=== Reading text ===

I did some more thinking on this. The logic is, that where and group by
affect the result set of a select, but order by (and col. alias) only affect
result presentation. This is why order by shoud look at the alias first,
while everything else should look at the real column name first.
(where, group, having ...)
> Good point --- consider this:
> SELECT a, b AS a FROM tt GROUP BY a;
> We do get it right: "ERROR: GROUP BY 'a' is ambiguous".
>
This is wrong, it should use the real column (all other DBMS do this).
> Whereas in
> SELECT a, b AS a FROM tt WHERE a = 1;
> the WHERE clause is taken as referring to the "real" column a.
>
good
> So, unless there's some violation of spec behavior here, there is a
> reason for GROUP BY to behave differently from WHERE. I think I was
> the one who complained that they were different --- I withdraw the
> complaint.
>
No, group by and where have to be the same. Your oringinal complaint was
justified.

=== Problem ===
Reproduce the full reply on SQL column aliases above, word for word.

=== Data entries ===

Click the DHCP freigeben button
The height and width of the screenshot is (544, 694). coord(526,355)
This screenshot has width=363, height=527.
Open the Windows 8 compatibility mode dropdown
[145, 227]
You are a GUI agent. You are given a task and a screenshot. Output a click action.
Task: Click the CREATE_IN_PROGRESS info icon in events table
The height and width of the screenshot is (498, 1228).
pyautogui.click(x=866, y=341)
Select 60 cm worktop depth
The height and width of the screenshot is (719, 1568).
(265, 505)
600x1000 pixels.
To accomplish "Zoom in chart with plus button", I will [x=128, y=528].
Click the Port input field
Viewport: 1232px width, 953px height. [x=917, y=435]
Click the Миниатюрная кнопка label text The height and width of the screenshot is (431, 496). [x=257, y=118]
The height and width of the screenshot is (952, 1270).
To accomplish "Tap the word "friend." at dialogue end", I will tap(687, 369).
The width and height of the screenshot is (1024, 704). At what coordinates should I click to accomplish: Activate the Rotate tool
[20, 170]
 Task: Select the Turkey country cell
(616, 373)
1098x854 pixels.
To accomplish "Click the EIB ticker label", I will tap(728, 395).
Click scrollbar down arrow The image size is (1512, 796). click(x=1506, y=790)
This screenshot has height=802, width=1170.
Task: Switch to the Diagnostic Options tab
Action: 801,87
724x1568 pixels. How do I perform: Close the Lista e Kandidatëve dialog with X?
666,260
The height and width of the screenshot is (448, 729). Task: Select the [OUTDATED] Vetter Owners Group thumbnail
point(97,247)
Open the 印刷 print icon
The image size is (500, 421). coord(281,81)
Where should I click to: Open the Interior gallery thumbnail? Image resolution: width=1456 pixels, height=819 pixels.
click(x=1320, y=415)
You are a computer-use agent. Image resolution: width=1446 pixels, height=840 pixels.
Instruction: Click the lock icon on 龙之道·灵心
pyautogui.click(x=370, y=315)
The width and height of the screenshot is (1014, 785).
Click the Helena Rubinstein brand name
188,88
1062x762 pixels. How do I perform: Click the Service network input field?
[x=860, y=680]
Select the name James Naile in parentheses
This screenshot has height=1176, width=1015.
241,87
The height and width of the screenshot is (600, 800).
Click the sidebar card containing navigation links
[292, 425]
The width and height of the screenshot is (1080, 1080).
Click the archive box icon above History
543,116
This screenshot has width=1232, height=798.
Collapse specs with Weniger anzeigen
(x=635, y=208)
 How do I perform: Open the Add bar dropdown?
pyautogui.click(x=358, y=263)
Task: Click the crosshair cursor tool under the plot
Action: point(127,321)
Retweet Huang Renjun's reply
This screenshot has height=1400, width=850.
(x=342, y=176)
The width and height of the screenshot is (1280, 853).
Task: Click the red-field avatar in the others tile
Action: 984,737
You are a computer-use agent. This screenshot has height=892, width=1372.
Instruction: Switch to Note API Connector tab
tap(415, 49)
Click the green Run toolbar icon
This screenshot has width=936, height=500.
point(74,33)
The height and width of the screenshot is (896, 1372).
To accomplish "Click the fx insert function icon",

=== Solved problem ===
I did some more thinking on this. The logic is, that where and group by
affect the result set of a select, but order by (and col. alias) only affect
result presentation. This is why order by shoud look at the alias first,
while everything else should look at the real column name first.
(where, group, having ...)
> Good point --- consider this:
> SELECT a, b AS a FROM tt GROUP BY a;
> We do get it right: "ERROR: GROUP BY 'a' is ambiguous".
>
This is wrong, it should use the real column (all other DBMS do this).
> Whereas in
> SELECT a, b AS a FROM tt WHERE a = 1;
> the WHERE clause is taken as referring to the "real" column a.
>
good
> So, unless there's some violation of spec behavior here, there is a
> reason for GROUP BY to behave differently from WHERE. I think I was
> the one who complained that they were different --- I withdraw the
> complaint.
>
No, group by and where have to be the same. Your oringinal complaint was
justified.